KPFA’s Ann Garrison spoke to Dominic Diomi, a survivor from Congo’s capitol Kinshasa, now resident in the U.S. Diomi is a former chairman of the advocacy organization Voice of the Congo, and one of the organizers of today’s march.
KPFA/Ann Garrison: Dominic Diomi, you’ve said you’re receiving footage from Thursday’s marches in Europe and Canada. Are other Congolese in the diaspora calling on President Kabila to step down?
Dominique Diomi: Yes, indeed. I received through the social media such as Facebook and Youtube, a lot of footage showing Congolese in different parts of the world, especially in Europe, marching to prove their point, to call for justice in the Congo, and also peace, and for President Kabila to step down, because of his bad record.
KPFA: Could you explain that record? Could you explain why so many in the diaspora want him to step down?
Dominique Diomi: Yes, of course. We only have to look at all the indicators of the Congolese economy right now, all the indicators of social life in the Congo right now. All these indicators are marking red. President Kabila has done worse than Mobutu at times. We have lost more than six million Congolese during his presidency, and we think that he has had enough time to serve. Time for him to step down now.

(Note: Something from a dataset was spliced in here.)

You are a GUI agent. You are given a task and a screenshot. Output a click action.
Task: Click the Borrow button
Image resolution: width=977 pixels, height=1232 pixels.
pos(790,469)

KPFA: A number of Congolese say that the Congo election should not be held in November, because Congo is under de facto occupation by Rwanda and Uganda, there’s no hope of a fair election, and an election will just be a show for the sake of legitimacy in the eyes of the West and ongoing support. Do you agree?
Dominique Diomi: Yes, I totally agree with that statement. Because, in eastern Congo, even though Rwanda and Uganda do not have their regular troops on Congolese soil, they have their proxies still perpetrating a lot of atrocities. We have to see Congolese media, to see what's happening there. And not only that, we have had campaign of intimidation of the population. And we have reported already intention to cheat during those elections, such as the enrollment of teenagers who are not in age to vote in some part of the country. And we also have campaign of intimidation of opposition leaders, unlawful arrest, assassination of journalists.
KPFA: So what were this week's demonstrators calling for?
Dominique Diomi: Today's demonstrators are calling for peace in the Congo, for justice for all the crimes that have been perpetrated. Even though the Mapping Report indicated that crimes of genocide had been perpetrated in the Congo, until now nothing has been implemented. No court has been put in place to judge the perpetrators of these atrocities, even though their name is well listed in that report.
KPFA: What about the Obama Bill?
Dominic Diomi: The Obama bill is really the only bill that President Obama has passed as a Senator. It's calling for punishment of the countries that have been involved in the plunder of the Congo.
KPFA: The Congo Relief, Security, and Democracy Promotion Act of 2006, also known as the Obama Bill, is the only Senate Bill that bears Barack Obama’s name alone. It is widely known, in African advocacy circles, for revealing the truth about the Congo conflict, but it is little known by Obama’s 2008 supporters.
Adapted from Pacifica, KPFA and AfrobeatRadio, I’m Ann Garrison.